Paese che vai, usanza che trovi; anche al tempo del Covid-19. Da quando l’Unione Europea ha approvato le direttive per il Green Pass, nato per favorire la ripresa del turismo, tutti i Paesi si sono adeguati alla nuova modalità di controllo per semplificare notevolmente gli spostamenti all’interno dell’Area Schengen.

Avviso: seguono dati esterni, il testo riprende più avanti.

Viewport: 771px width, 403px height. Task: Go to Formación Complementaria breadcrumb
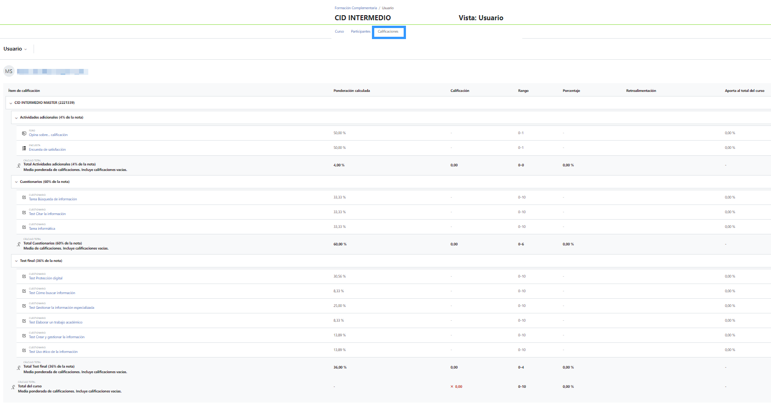pyautogui.click(x=355, y=8)
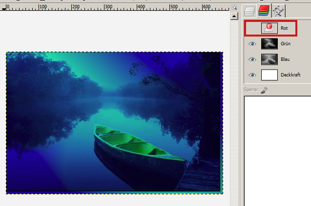Show the Rot channel via empty eye slot
Screen dimensions: 311x206
click(252, 28)
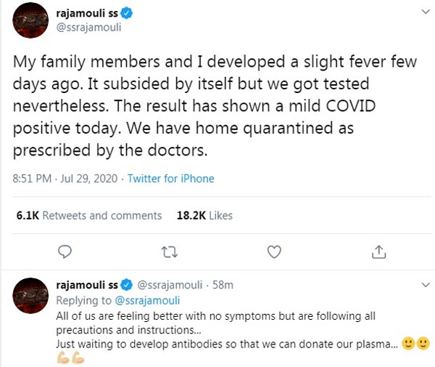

Tuttavia, dalla Grecia alla Spagna, dall’Italia alle Mauritius, ogni stato ha deciso di introdurre delle regole particolari a cui i turisti devono attenersi. Si tratta principalmente di un modulo da compilare in cui vengono inseriti vari dati, come quelli dell’aereo, del posto a sedere e dell’indirizzo in cui si trascorrerà il soggiorno, per facilitare l‘eventuale tracciamento in caso di contatti con soggetti positivi. Ogni paese ha le sue regole ed ha dato un nome diverso a questa dichiarazione (non sempre presente). Vediamo i dettagli.

Francia

In Francia, gli italiani possono entrare senza problemi qualora si sia completato il ciclo vaccinale da almeno 14 giorni. In assenza di green pass, si deve comunque esibire il certificato di vaccinazione altrimenti, chi entra sul suolo francese, deve osservare un periodo di quarantena obbligatoria di 10 giorni, sottoporsi a tampone al momento di arrivo o presentare un tampone molecolare o antigenico effettuato nelle ultime 48 ore.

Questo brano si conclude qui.